Unsaturated Flow in Zero Gravity - Lessons and Challenges. (5102)
Authors:
D. Or* - University of Connecticut S.B. Jones - Utah State University M. Tuller - University of Idaho S. Steinberg - NASA-JSC I. Alexander - NASA-GRC N. Diadzic - NASA-GRC
L.N. Reddi - Kansas State University G. Kluitenberg - Kansas State University F.L. Ogden - University of Connecticut R. Heinse - Utah State University
Abstract:
Improved understanding of behavior and distribution of fluids in porous media used for plant growth under reduced gravity is essential for design of advanced life support systems a key component in NASA’s future space missions. Interfacial arrangement and fluid flow behavior in reduced gravity may be different than observed in horizontal flow experiments on earth. Experimental results from flow and liquid configuration in porous micromodels on board NASA’s KC-135 demonstrated that the impact of reduced gravity is manifested at the meso-scale (cluster of pores) and is not a single pore phenomenon.

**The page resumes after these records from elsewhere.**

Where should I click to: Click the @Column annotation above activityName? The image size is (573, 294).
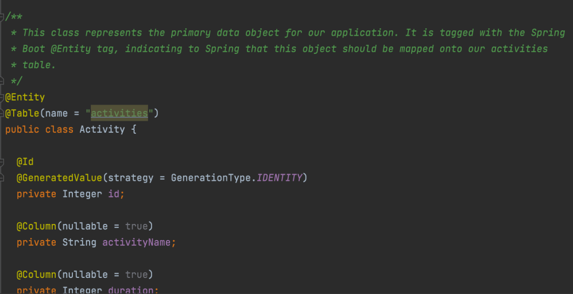point(36,226)
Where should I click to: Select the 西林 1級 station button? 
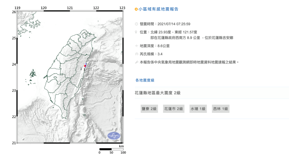[x=221, y=109]
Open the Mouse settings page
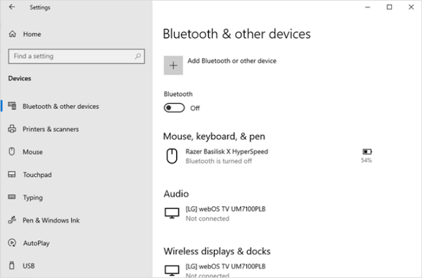422x278 pixels. [33, 152]
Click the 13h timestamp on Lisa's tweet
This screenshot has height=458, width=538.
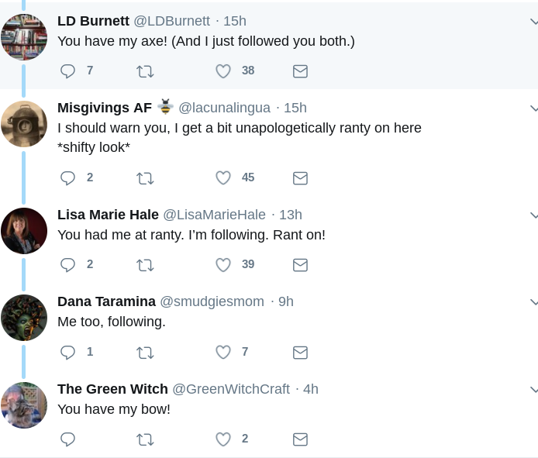point(291,215)
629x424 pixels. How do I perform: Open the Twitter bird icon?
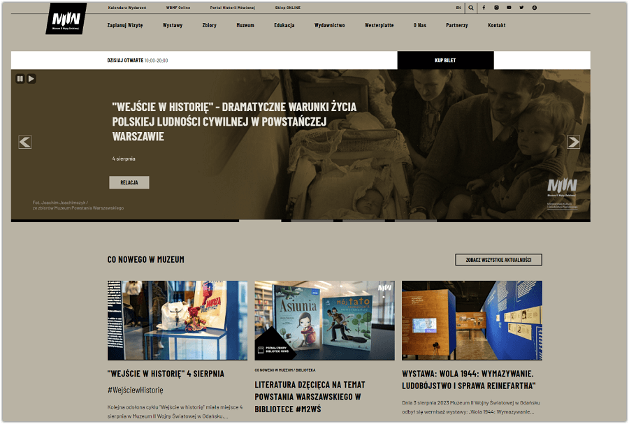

Reduce gravity accentuate the role of pre-wetted surfaces, enhances phase entrapment (liquid or gas), and affects macroscopic imbibition and drainage processes and sample scale hydraulic properties.
Several modeling options are available such as the implementation of the Lattice Boltzmann Method which provides insights enabling connections between liquid distribution and key transport properties (e.g., gaseous diffusion). New percolation-based scaling laws offer a potential for incorporation of pore space information and phase entrapment into new constitutive relationships for unsaturated porous media under variable gravity.
Speaker Information: Dani Or, University of Connecticut, Department of Civil and Environmental Engineering University of Connecticut261 Glenbrook Road, Unit 2037 Storrs, CT, Storrs, CT 06269-2037;
Phone: (860) 486-2768; E-mail: [email protected]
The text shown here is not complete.